Excerpt provided

Can a county jail withhold anti-depressant medications from an inmate?
My son has been on antidepressants for about 6 years and is now incarcerated. He has been there for 15 days and has not been given his medications yet.
Different jails have different policies on permitting the inmates to have their prescription medication. In many jails, the practice is to have the jail's medical examiner/doctor meet with the patient to determine whether the inmate needs to take the prescription medication or whether the inmate does not need the medication. However, the jails generally do take precautions when inmates on antidepressants come in and make sure that the inmates are not a danger to them-self or others. I suggest that you find out if your son has met with the doctor and if not, you should hire a lawyer to speak to the jail and find out what is going on and whether your son's health is being placed at risk as a result of the jail's failure to permit him to take his medication.

[Dataset records]
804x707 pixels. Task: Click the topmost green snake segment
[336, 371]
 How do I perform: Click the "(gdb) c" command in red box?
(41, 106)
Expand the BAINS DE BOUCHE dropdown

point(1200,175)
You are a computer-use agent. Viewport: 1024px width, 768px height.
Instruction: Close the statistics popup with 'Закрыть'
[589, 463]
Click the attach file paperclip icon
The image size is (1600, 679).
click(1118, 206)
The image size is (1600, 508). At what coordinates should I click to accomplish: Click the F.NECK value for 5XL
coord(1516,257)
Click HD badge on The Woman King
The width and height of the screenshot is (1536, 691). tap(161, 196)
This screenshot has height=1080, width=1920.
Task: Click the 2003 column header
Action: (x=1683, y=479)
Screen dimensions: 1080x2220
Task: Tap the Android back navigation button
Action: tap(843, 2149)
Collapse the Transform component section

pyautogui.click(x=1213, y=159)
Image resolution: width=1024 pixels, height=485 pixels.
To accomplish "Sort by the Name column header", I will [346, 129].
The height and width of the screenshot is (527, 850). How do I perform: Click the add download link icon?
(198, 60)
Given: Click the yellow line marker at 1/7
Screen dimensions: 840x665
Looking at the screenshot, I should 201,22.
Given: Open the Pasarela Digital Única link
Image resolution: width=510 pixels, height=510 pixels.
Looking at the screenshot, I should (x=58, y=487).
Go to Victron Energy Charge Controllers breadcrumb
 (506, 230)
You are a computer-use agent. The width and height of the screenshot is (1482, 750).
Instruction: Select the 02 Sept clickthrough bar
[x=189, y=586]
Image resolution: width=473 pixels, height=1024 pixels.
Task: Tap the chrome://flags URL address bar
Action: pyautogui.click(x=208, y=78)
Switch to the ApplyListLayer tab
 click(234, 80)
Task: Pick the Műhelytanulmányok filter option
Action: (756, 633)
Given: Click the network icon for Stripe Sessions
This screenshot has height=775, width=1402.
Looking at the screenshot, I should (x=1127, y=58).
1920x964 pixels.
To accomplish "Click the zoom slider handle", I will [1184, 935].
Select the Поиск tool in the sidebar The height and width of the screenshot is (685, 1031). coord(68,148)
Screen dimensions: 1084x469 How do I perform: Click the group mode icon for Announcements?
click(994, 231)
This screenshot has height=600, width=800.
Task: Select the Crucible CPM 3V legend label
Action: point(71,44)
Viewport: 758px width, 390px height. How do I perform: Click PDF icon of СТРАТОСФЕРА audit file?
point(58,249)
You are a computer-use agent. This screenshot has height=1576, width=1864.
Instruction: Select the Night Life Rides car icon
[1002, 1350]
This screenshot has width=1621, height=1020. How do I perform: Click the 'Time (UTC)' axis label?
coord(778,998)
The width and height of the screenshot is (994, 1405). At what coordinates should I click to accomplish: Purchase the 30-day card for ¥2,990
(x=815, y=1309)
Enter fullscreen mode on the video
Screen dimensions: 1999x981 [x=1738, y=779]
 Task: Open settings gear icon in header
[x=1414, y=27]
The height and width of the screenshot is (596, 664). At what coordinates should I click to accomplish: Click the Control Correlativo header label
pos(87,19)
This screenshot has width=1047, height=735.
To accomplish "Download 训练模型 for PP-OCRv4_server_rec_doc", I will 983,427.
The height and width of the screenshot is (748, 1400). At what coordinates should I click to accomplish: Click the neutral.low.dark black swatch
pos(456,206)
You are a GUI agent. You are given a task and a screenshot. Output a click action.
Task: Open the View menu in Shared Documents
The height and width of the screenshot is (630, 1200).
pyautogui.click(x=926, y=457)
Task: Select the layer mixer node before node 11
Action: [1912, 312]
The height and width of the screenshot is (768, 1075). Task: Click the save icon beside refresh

Requirement 1
Echo the passage from the text on jail medication that begins with the words containing "Different jails have" and ends with "take his medication.".
Requirement 2
Give what follows the last sentence of the text on an inmate's antidepressant medication in jail.
You won't need the records.

Reply 1
Different jails have different policies on permitting the inmates to have their prescription medication. In many jails, the practice is to have the jail's medical examiner/doctor meet with the patient to determine whether the inmate needs to take the prescription medication or whether the inmate does not need the medication. However, the jails generally do take precautions when inmates on antidepressants come in and make sure that the inmates are not a danger to them-self or others. I suggest that you find out if your son has met with the doctor and if not, you should hire a lawyer to speak to the jail and find out what is going on and whether your son's health is being placed at risk as a result of the jail's failure to permit him to take his medication.

Reply 2
Many counties lack rules regarding this issue. It would seem that if the prisoner were a diabetic they would receive their insulin but those with a medical condition that may not be recognized as a "physical" need by a jail would be denied the medication or if their initial screening of the inmates (and they should do so) reveals a drug they think rates more on the scale of being an addictive drug. Well, your son does have a right to receive his meds if they have been prescribed by a doctor. The county jail only had to confirm his prescription with the doctor in order to be able to administer his prescription.
You need to get this issue before a Judge as soon as you can. The Judge has the ability to order the jail to give your son his medication. Hire an attorney or have the attorney who has been appoined on his behalf bring a motion or petition immediately. Good luck.